Why, when Pee-wee Herman has been such a successful commodity in the last few years (hit movie: Pee-wee’s Big Adventure, hit TV show: “Pee-wee’s Playhouse”), would creator Paul Reubens tinker with his formula? Perhaps it’s because Reubens, who plays Pee-wee, is leery of getting trapped in an unchanging persona, of Pee-wee becoming just another forgotten fad.

So Big Top Pee-wee brings the goofy character up to date. Here, Pee-wee is a happy-go-lucky gentleman farmer, who lives with his horses, cows, sheep, and his best friend, Vance, a talking pig. Pee-wee is also working on developing some botanical experiments that will, in time, make the world of tomorrow a beter place. (This greenhouse stuff never quite gets integrated into the movie.)

In the opening scenes, we discover that Pee-wee does have a sex life. Well, at least he wants a sex life, which is the first important step. His fiancée, Winnie (Penelope Ann Miller), is more interested in making him egg-salad sandwiches (Yuck!) than in smooching.

Then the circus blows into town. Pee-wee invites the circus folk to stay on his farm, and the ringmaster (Kris Kristofferson, arguably Pee-wee’s unlikeliest possible co-star) gladly accepts. When our manchild spots the trapeze artist Gina Piccalapoopala (Valeira Golino—hubba hubba), he promptly faints dead away.
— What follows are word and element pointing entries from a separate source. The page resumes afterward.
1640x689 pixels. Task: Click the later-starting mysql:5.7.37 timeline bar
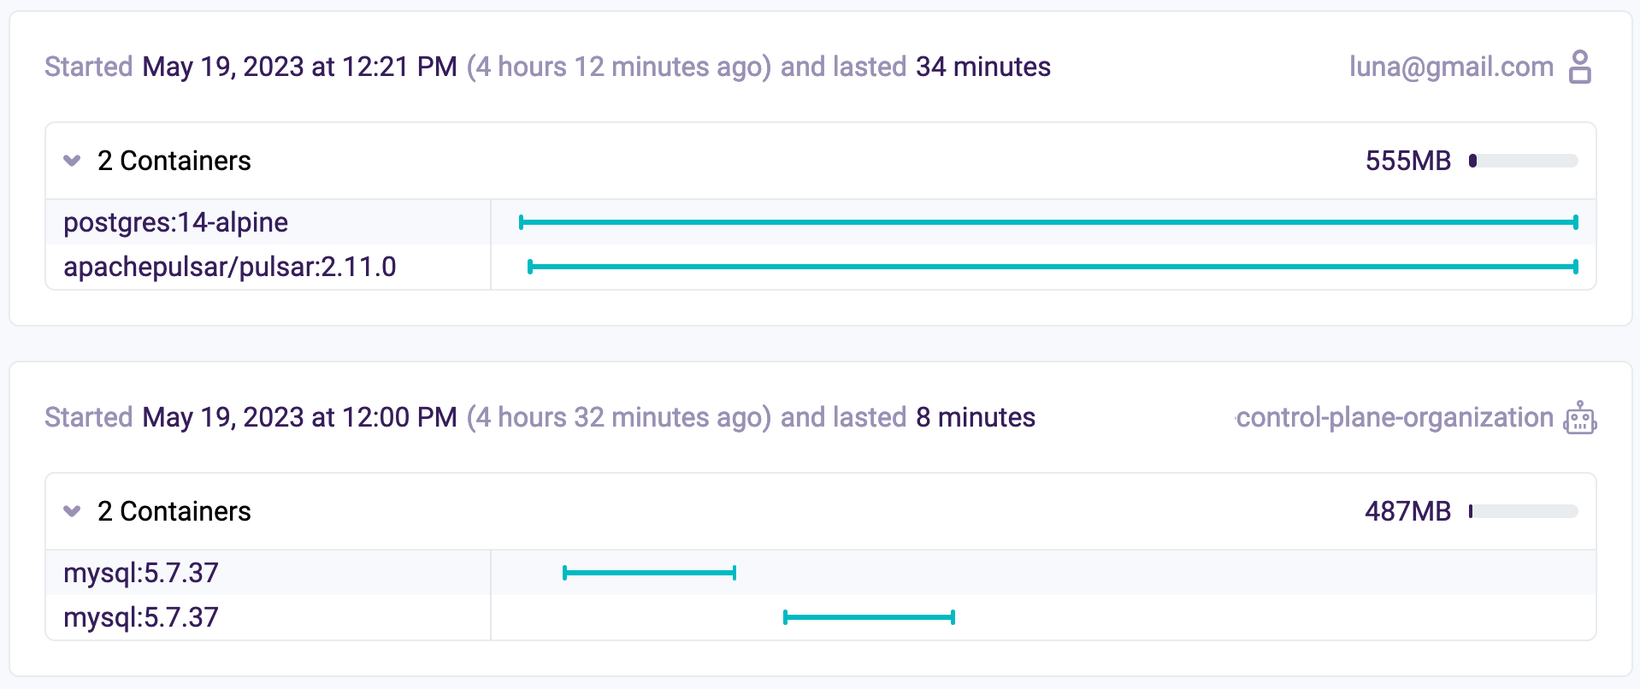point(869,617)
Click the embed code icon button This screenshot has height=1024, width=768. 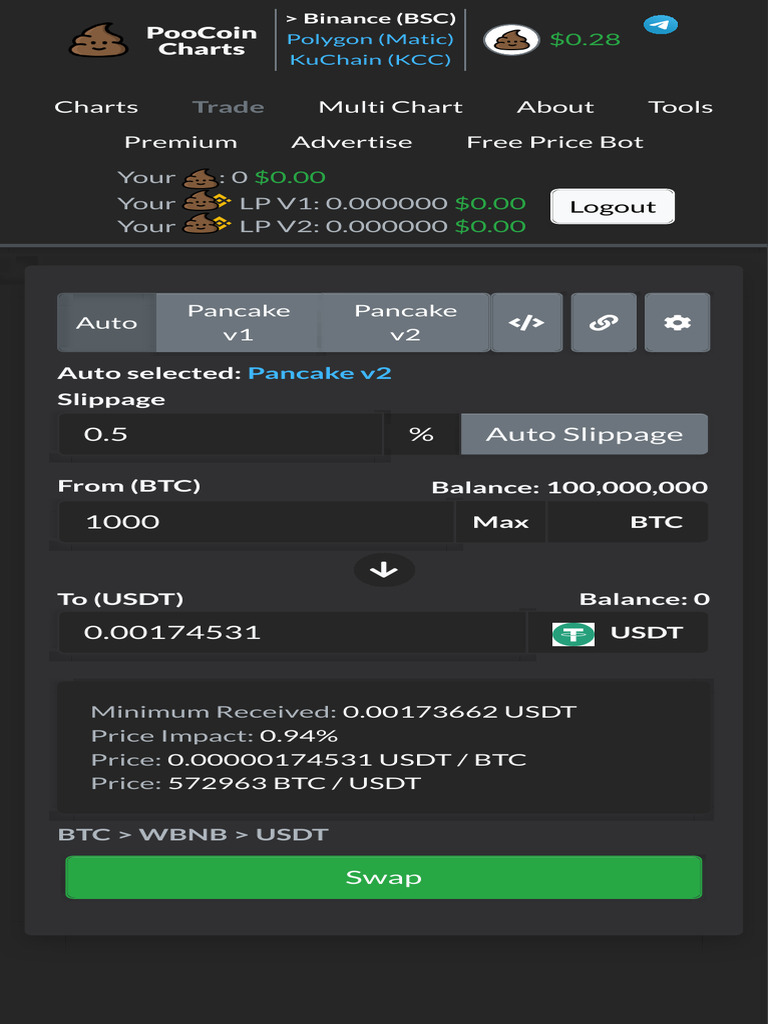point(526,323)
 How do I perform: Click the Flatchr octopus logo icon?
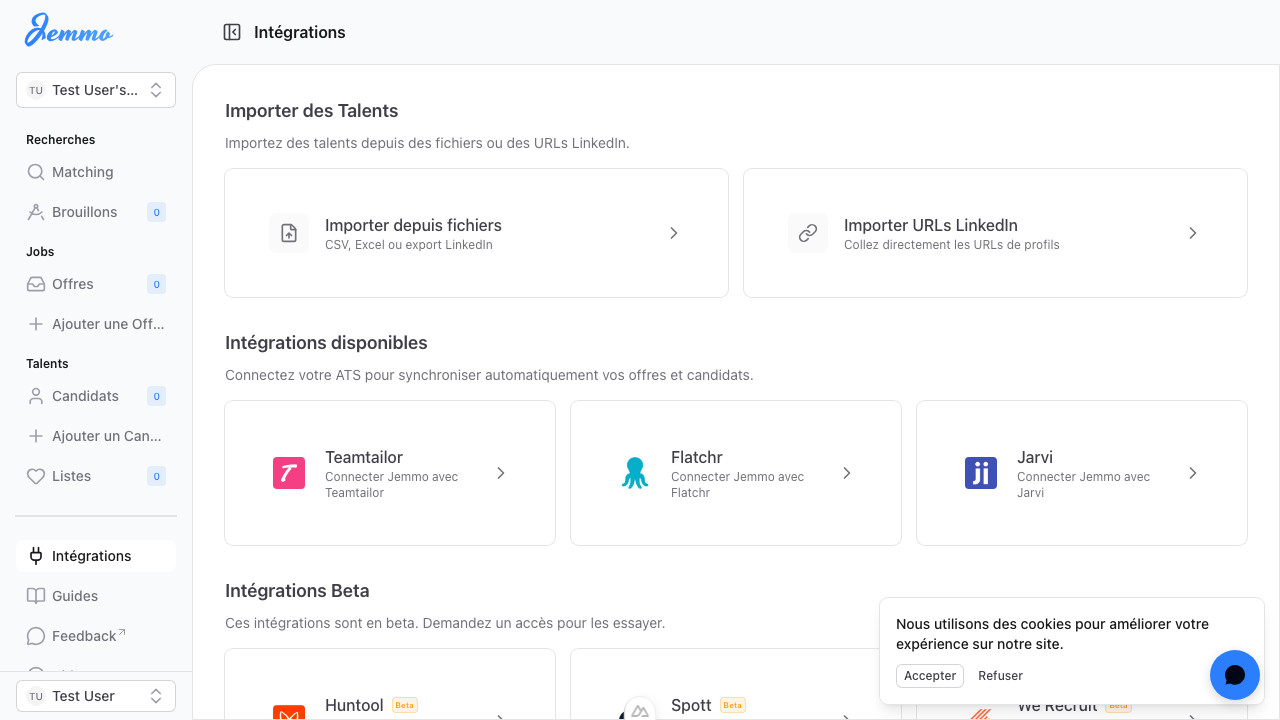(x=635, y=473)
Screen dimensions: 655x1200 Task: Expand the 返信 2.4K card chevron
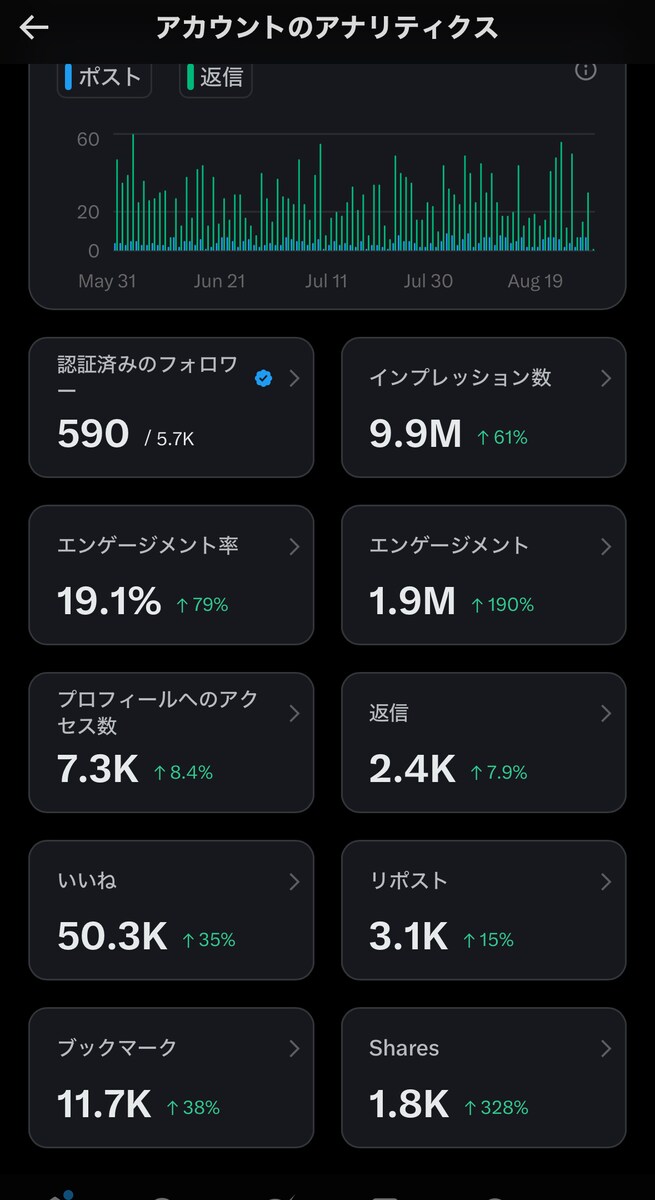pos(606,713)
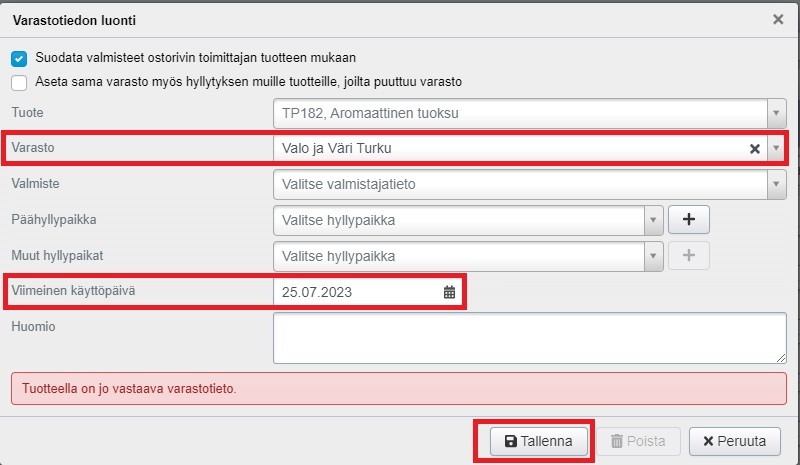
Task: Open the Muut hyllypaikat dropdown arrow
Action: [x=653, y=256]
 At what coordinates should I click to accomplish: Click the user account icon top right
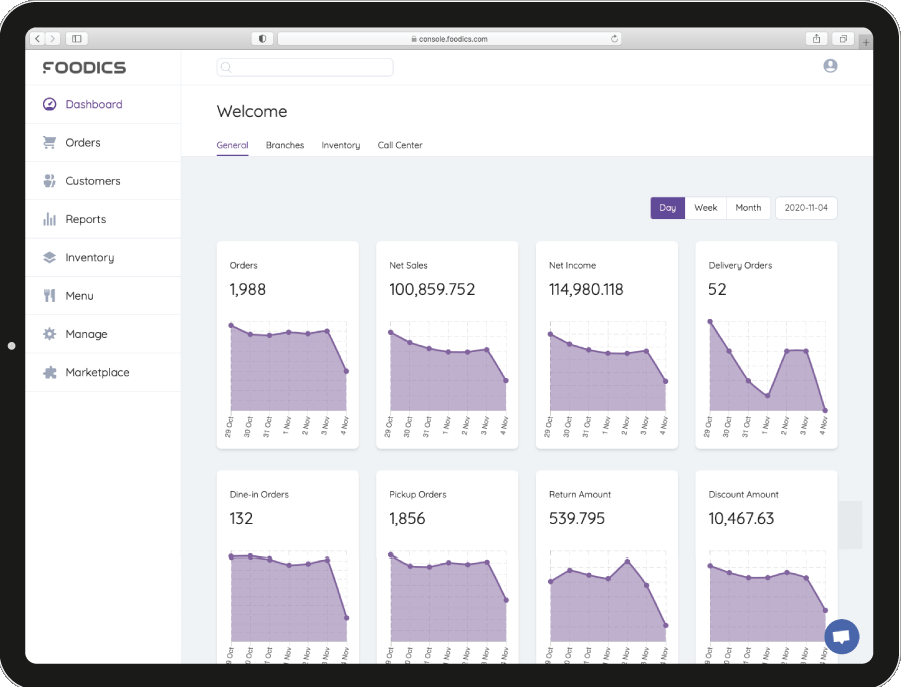829,65

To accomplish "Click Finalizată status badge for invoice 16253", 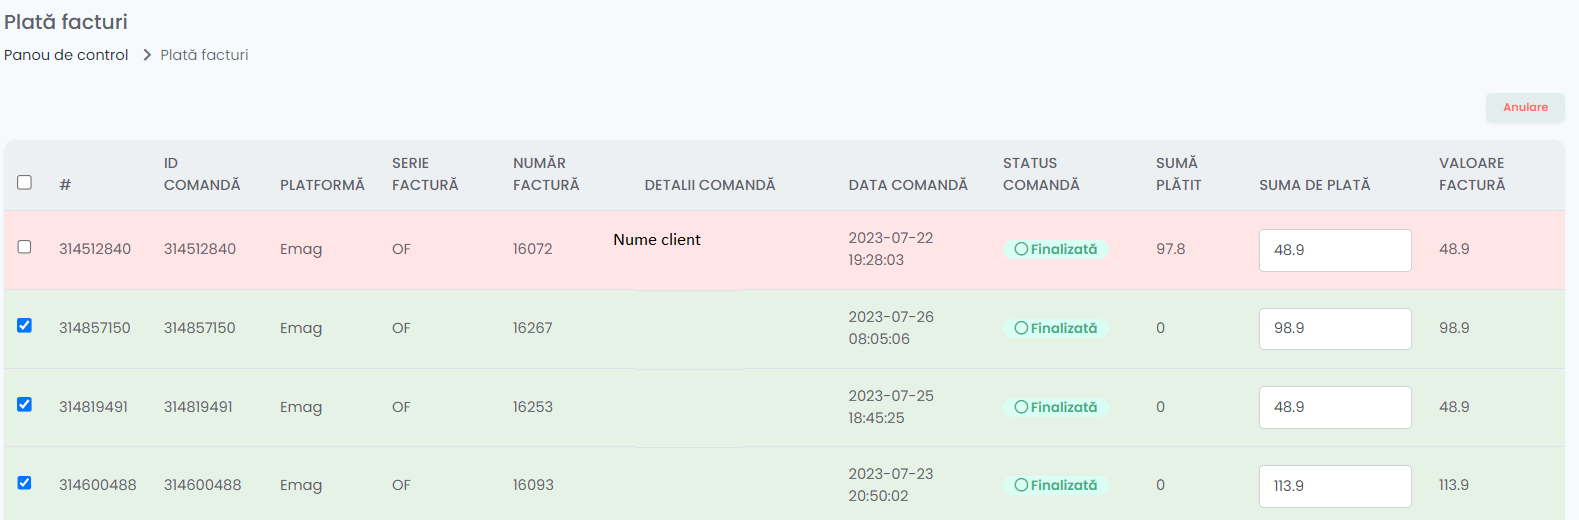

As the movie tracks Pee-wee’s circus aspirations and his girl trouble, there are some amusing bits. The opening scene of Pee-wee waking up the farm recalls the sight-gagginess of Big Adventure, and a few of the circus act send-ups are similarly inclined. For sheer wigginess, nothing tops an elephant ride taken by Pee-wee and his new sweetheart (accompanied by the strains of what sounds like an old Yma Sumac record, as bellowed by Pee-wee; the music, as in Big Adventure, is by the gifted Danny Elfman).

Big Top Pee-wee inspires the occasional chuckle, but it is not nearly as funny or original as Pee-wee’s Big Adventure. The script, by Reubens and George McGrath, just doesn’t have enough things going on, and director Randal Kleiser (Grease) is busy picking inappropriate camera angles and alluding to other movies, such as A Place in the Sun (for the big kiss between Pee-wee and Gina), The Gold Rush (a hungry lion suddenly sees Pee-wee as a man-sized sirloin steak), and circus movies of the 1950s (such as The Greatest Show on Earth and Trapeze).

The main problem may be that Pee-wee is funny and outrageous as an anarchic child, not so funny as a sort-of civilized adult. Memo to Paul Reubens: Don’t let Pee-wee grow up. He’s too valuable right where he is.

First published in the Herald, July 24, 1988

Bad sequel. Still, I wonder in retrospect: was Reubens trying to do something interesting/creepy/transgressive by making Pee-wee sort of adult in this movie, or was it just a complete bungling of a franchise? The circus also seems like a misstep; part of the joy of Pee-wee’s Big Adventure is seeing this freakish individual walking around in the real world, but the circus is already exaggerated, and Pee-wee becomes not as funny. In any case, I’m solid on one thing: Back to the Beach, featuring a Pee-wee Herman cameo but top-lined by Frankie Avalon and Annette Funicello, is a much better movie than this.